On 1 September 2010 17:16, Joshua D. Drake <jd@commandprompt.com> wrote:
> On Wed, 2010-09-01 at 11:03 -0400, Tom Lane wrote:
>> Thom Brown <thom@linux.com> writes:
>> > I've added an experimental content navigation menu (appears in
>> > top-right-hand corner) which jumps to sections of the same page. It
>> > only appears on pages which have items to navigate to, including the
>> > main index.
>>
>> Hmmm ... that's potentially useful, but I really really dislike the way
>> that the button hangs there despite scrolling. It's intrusive and it
>> absolutely screams "won't work in all browsers". Can't it just be a
>> button or menu at the top of the page?
>
> It is going to work in any modern browser, which is what we *need* to be
> targeting and it won't hurt anyone that doesn't have one. It is a pretty
> stock thing to do in the current web design methodologies (even blip.tv
> does it).
>
> The one thing I would mention, is that I didn't see it. Part of that is
> my large screen (1080p, 24") but the other part is, people on this side
> of the world read left to right. If we are going to have this, I would
> recommend it be on the left hand side instead.
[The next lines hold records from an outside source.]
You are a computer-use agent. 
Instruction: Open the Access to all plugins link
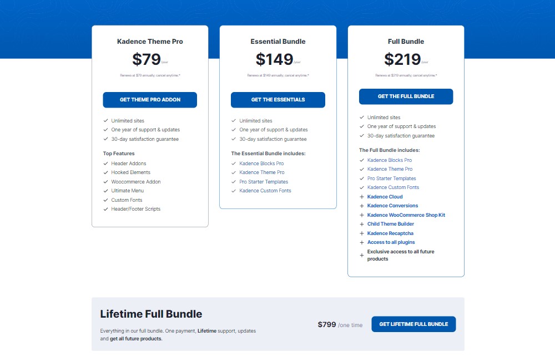tap(391, 242)
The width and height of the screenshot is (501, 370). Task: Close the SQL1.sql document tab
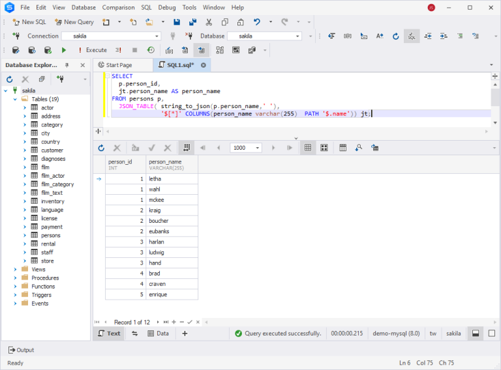[x=203, y=65]
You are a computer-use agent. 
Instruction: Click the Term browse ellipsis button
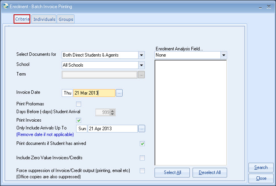coord(141,75)
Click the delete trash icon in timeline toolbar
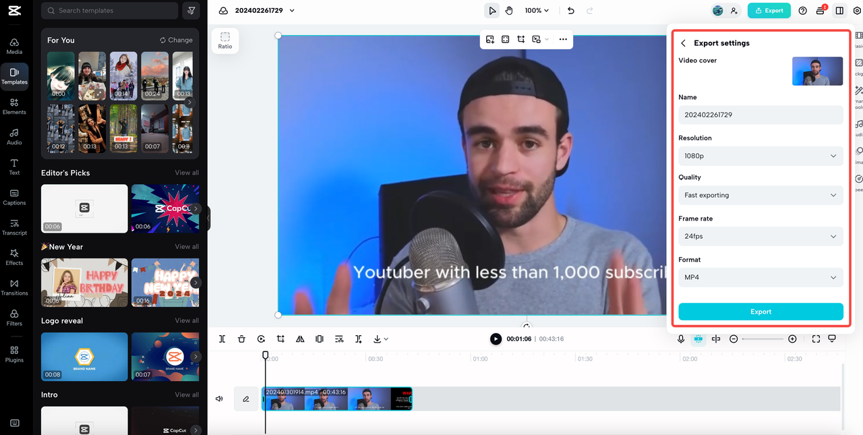This screenshot has height=435, width=863. click(x=241, y=339)
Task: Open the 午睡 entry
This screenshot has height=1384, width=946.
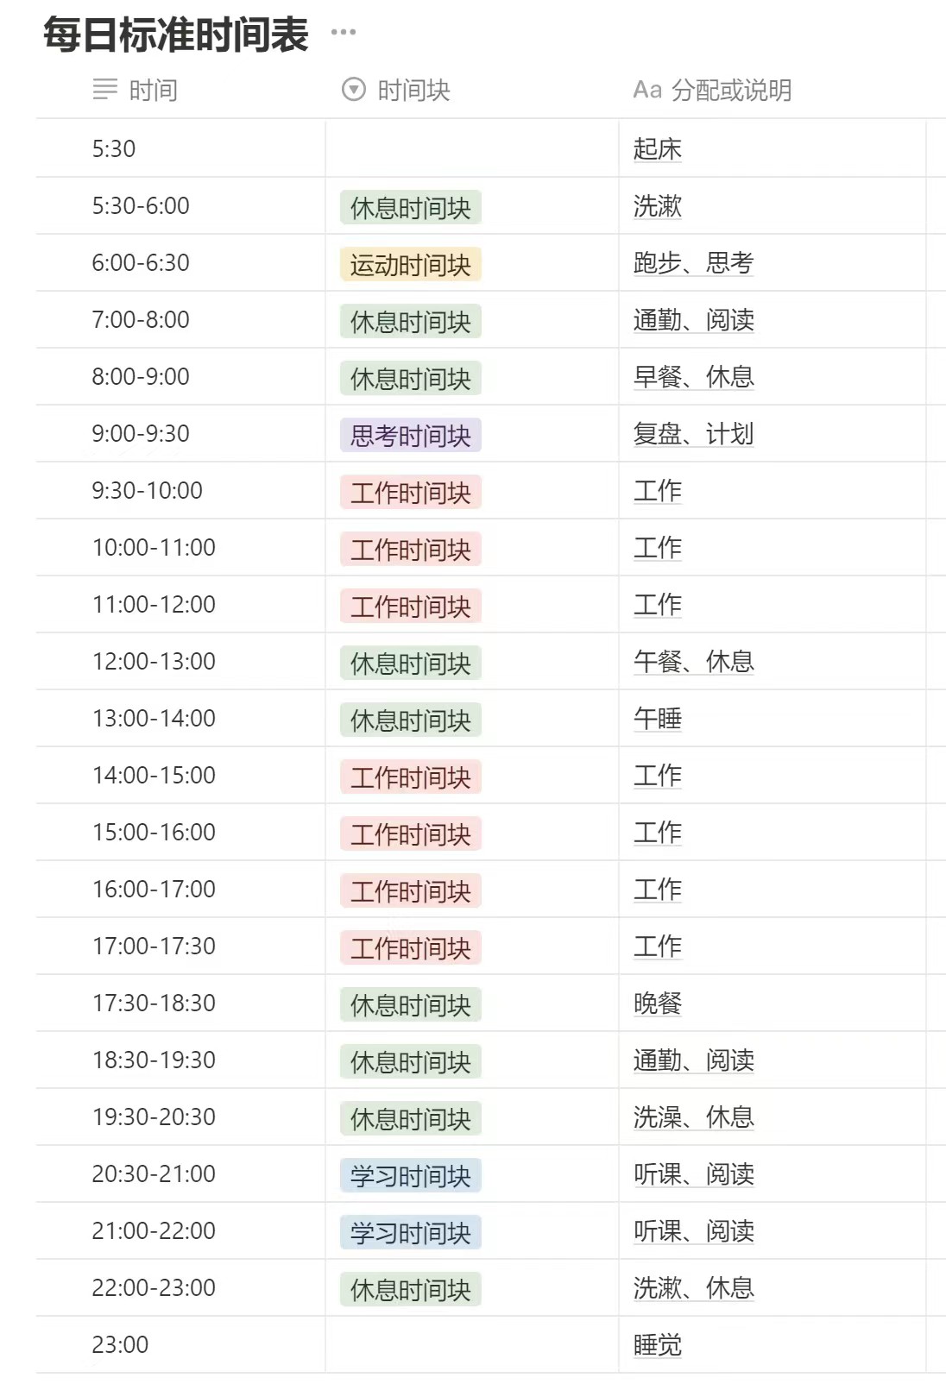Action: click(658, 718)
I would have thought that would be even more obtrusive for those with
small screens as it would overlap content on the left-hand side and
constantly get in the way. If you consider that it can't be in the
header on the left-hand-side as it would appear in front of the logo,
then it would have to go further down, and as soon as you begin
scrolling it looks odd being part-way down the page.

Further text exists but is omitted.